EXERCISE DIRECTIONS: One number is the full answer: how many lines in the records contain the word "computer"?

RECORDS SHOWN:
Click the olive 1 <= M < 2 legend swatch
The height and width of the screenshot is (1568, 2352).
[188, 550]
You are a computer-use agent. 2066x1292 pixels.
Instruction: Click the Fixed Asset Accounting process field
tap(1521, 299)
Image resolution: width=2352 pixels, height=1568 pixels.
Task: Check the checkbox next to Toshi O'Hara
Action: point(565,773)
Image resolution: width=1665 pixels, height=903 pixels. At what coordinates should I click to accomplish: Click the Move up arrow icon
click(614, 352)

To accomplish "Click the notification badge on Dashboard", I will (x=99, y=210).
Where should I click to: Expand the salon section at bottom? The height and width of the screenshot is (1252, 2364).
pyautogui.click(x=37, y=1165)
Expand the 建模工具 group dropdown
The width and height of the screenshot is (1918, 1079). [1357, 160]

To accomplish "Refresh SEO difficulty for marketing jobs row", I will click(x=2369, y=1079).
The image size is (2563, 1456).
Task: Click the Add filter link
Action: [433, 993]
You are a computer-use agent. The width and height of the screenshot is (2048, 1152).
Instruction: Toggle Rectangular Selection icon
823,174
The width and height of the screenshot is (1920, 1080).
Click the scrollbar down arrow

TASK SOLUTION: 2